How to do text searches in CWM Global Search?

We will generate two searches automatically, if you add strings to the free text search box. The one search without the quotation mark searches each string independently. The search with the quotation marks requires in most search engines that the exact string must be found.

 

 

 

 

 

 

 

 

 

 

 

Text Search
Find Structures
Name Search
 

Text Search

You can preselect your sources in CWM Global Search and get much more specific results compared to a search in Google.

Any string that you enter in the 'Synonym name or free text' box in CWM Global Search is transferred to the original web page. In CWM Global Search we enclose your query in quotation marks (" ") and also without quotation marks. If you enclose several words in quotation marks most search engines will interpret this as one string, and only give hits if exactly this string is present in the result. By default both searches are activated, if you don't want this, remove the check mark of the undesired query.

We use an example of one of our user who wanted to have quick access to a review article about cystic fibrosis where the full text should be available free on the Internet.

We selected the sources that contain open access journals and articles.

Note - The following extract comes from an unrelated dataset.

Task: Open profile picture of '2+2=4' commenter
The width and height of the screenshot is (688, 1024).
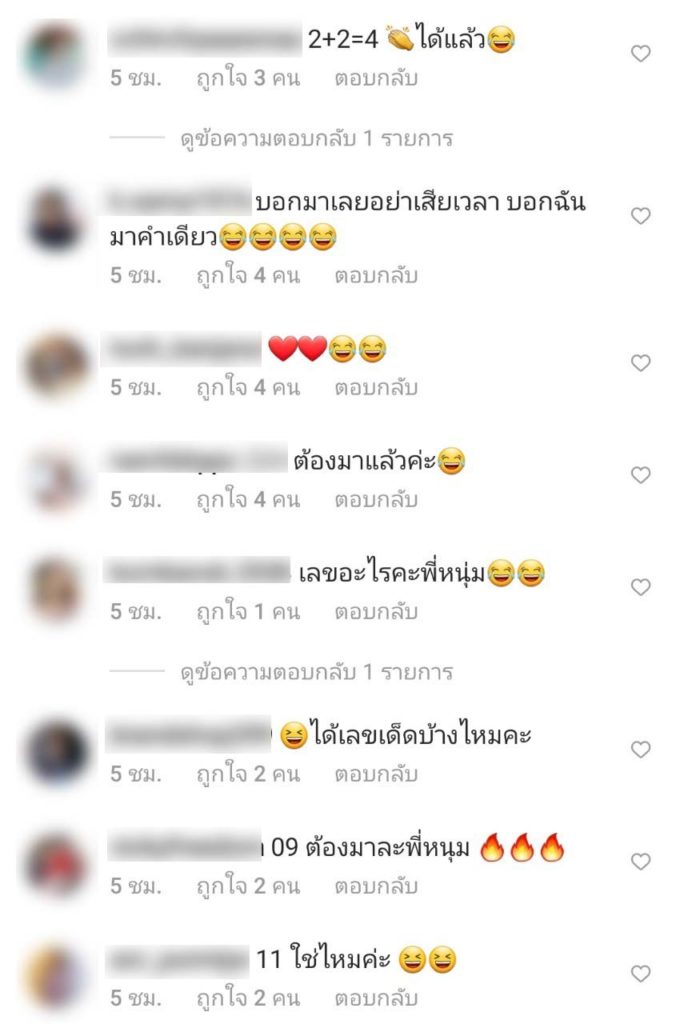Action: pos(55,56)
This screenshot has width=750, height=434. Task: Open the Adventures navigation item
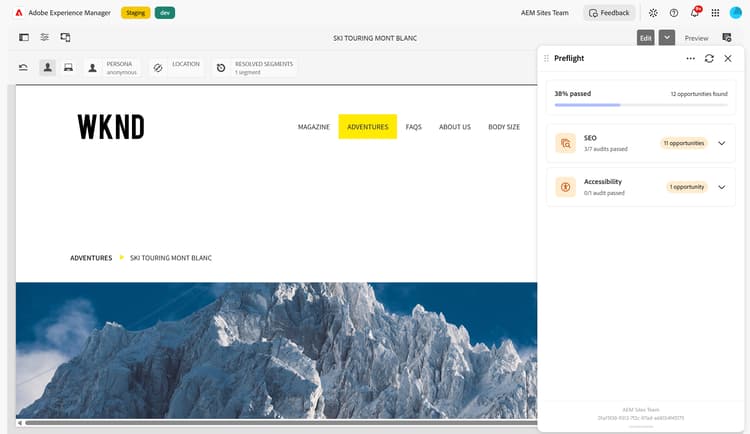(367, 127)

The search gave immediately a number of reviews that can be read immediately.

Using Google one has to extend the query to <cystic fibrosis review open access> (we are using <> to show that this query is written without quotation marks) and one gets also a very good result. However, only the first article is really relevant, the second less. Using CWM Global Search the user gets quicker more review articles.

You can also add your own quotation marks to improve the accuracy of the query:

 

 
How to find structures for "artificial sweeteners"?

CWM Global Search was designed to find data for a compound. This question goes the other way. You start with an effect and you want to find structures for it. There are certainly databases like PubChem or MDDR that do this more structured for you. However, CWM Global Search gives you a more general pictures and helps you to find more compounds, and also more terms that describe your effect.

Text Search
Find Structures
Name Search
 

Searching for structures that can be related to some text string.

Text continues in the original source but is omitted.